[Records provided — start]

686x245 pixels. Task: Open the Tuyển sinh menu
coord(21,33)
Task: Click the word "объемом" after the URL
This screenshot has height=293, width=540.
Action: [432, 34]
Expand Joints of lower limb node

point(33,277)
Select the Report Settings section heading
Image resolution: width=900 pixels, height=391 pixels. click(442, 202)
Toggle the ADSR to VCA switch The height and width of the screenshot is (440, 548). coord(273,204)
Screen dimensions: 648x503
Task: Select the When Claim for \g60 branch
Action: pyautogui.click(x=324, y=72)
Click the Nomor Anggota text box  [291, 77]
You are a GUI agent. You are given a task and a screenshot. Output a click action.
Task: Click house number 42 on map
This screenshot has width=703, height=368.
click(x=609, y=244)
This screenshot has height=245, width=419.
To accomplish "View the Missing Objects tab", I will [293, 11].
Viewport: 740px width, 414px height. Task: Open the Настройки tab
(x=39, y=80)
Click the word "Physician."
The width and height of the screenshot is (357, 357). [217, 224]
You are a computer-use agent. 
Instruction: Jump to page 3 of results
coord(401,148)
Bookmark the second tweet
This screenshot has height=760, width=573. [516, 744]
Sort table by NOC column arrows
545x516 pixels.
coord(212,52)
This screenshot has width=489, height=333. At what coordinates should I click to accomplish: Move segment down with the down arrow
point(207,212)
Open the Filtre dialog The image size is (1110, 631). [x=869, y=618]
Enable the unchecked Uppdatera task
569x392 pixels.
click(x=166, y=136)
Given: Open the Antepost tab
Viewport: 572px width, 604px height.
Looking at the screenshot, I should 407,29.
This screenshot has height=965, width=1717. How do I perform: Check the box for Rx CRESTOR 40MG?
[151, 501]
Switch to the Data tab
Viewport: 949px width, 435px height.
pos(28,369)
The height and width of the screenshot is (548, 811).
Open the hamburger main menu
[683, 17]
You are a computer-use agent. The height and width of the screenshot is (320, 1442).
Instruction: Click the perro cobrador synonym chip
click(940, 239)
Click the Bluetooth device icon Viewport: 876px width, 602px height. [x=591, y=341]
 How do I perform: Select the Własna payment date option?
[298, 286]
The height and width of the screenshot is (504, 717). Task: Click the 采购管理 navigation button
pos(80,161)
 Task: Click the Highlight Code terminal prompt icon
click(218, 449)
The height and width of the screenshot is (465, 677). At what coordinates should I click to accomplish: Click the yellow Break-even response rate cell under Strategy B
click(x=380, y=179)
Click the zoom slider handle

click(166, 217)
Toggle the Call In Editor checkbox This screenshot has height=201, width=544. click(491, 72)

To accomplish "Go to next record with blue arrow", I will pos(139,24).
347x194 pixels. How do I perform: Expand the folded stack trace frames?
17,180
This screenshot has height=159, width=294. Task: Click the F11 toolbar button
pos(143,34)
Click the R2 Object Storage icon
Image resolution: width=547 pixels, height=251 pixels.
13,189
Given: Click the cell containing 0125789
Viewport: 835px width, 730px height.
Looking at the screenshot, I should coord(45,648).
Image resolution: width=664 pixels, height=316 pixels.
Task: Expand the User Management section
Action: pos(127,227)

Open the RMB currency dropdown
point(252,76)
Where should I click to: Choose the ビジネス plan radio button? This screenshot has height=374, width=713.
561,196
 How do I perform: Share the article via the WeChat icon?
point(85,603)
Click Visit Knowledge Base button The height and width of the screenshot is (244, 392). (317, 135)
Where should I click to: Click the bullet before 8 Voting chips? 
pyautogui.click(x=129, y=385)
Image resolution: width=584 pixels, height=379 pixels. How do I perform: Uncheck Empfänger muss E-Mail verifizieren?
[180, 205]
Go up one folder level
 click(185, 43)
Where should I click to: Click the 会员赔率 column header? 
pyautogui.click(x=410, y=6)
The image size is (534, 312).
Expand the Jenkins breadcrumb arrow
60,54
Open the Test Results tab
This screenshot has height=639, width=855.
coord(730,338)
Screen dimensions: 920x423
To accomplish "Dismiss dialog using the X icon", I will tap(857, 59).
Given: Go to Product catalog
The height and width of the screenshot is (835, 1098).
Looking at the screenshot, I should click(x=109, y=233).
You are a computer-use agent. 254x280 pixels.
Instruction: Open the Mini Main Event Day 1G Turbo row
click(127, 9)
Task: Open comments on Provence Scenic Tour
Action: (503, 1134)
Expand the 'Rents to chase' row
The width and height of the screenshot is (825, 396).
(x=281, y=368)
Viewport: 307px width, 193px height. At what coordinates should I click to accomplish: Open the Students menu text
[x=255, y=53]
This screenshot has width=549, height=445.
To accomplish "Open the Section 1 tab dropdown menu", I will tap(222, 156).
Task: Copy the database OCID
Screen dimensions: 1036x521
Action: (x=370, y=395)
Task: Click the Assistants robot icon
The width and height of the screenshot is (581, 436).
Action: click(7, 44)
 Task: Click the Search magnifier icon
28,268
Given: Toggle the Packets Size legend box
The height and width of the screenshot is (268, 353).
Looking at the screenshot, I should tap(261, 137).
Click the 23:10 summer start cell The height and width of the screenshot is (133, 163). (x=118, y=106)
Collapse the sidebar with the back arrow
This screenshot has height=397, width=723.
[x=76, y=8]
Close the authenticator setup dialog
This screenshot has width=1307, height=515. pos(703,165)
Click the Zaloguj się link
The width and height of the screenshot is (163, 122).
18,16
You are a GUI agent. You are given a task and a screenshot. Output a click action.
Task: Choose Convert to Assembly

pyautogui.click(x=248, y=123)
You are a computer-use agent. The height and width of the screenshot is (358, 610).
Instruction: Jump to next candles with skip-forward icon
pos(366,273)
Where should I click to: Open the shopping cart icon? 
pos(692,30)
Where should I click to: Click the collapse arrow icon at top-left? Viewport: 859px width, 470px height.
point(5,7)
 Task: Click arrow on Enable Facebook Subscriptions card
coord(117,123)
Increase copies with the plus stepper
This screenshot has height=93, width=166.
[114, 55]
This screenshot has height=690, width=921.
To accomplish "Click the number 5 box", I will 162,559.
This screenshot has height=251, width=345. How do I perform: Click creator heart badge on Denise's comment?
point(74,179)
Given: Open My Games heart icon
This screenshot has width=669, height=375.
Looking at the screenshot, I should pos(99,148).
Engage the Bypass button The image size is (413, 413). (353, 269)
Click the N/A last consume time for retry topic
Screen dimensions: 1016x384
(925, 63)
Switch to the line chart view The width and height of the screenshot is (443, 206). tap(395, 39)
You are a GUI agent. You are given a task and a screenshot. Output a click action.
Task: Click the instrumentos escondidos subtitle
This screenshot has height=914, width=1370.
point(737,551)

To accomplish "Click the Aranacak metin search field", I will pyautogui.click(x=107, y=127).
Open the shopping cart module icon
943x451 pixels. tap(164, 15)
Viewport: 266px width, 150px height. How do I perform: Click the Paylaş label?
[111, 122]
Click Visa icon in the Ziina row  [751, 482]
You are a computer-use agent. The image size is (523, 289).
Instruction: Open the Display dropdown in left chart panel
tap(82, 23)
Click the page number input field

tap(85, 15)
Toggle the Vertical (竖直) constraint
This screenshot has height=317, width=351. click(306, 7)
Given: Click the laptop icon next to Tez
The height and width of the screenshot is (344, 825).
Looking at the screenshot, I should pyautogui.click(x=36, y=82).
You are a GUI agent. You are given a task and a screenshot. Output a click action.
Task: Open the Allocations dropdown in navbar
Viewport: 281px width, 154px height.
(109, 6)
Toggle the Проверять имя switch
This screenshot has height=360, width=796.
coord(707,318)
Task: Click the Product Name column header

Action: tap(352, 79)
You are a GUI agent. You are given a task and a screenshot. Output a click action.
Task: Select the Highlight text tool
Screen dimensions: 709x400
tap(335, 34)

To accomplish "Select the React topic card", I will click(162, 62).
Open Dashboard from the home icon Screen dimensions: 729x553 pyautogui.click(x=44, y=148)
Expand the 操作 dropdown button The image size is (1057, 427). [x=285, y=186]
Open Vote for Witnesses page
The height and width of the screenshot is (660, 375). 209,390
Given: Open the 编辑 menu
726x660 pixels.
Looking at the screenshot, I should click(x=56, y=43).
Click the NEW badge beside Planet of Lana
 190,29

[Records provided — finish]

**Task:** Above are the entries. Copy exactly the part that opens with the line containing "This screenshot has height=690, width=921." and closes with the line containing "You are a computer-use agent. The image", and no more.

**Exercise response:**
This screenshot has height=690, width=921.
To accomplish "Click the number 5 box", I will 162,559.
This screenshot has height=251, width=345. How do I perform: Click creator heart badge on Denise's comment?
point(74,179)
Given: Open My Games heart icon
This screenshot has width=669, height=375.
Looking at the screenshot, I should pos(99,148).
Engage the Bypass button The image size is (413, 413). (353, 269)
Click the N/A last consume time for retry topic
Screen dimensions: 1016x384
(925, 63)
Switch to the line chart view The width and height of the screenshot is (443, 206). tap(395, 39)
You are a GUI agent. You are given a task and a screenshot. Output a click action.
Task: Click the instrumentos escondidos subtitle
This screenshot has height=914, width=1370.
point(737,551)

To accomplish "Click the Aranacak metin search field", I will pyautogui.click(x=107, y=127).
Open the shopping cart module icon
943x451 pixels. tap(164, 15)
Viewport: 266px width, 150px height. How do I perform: Click the Paylaş label?
[111, 122]
Click Visa icon in the Ziina row  [751, 482]
You are a computer-use agent. The image size is (523, 289).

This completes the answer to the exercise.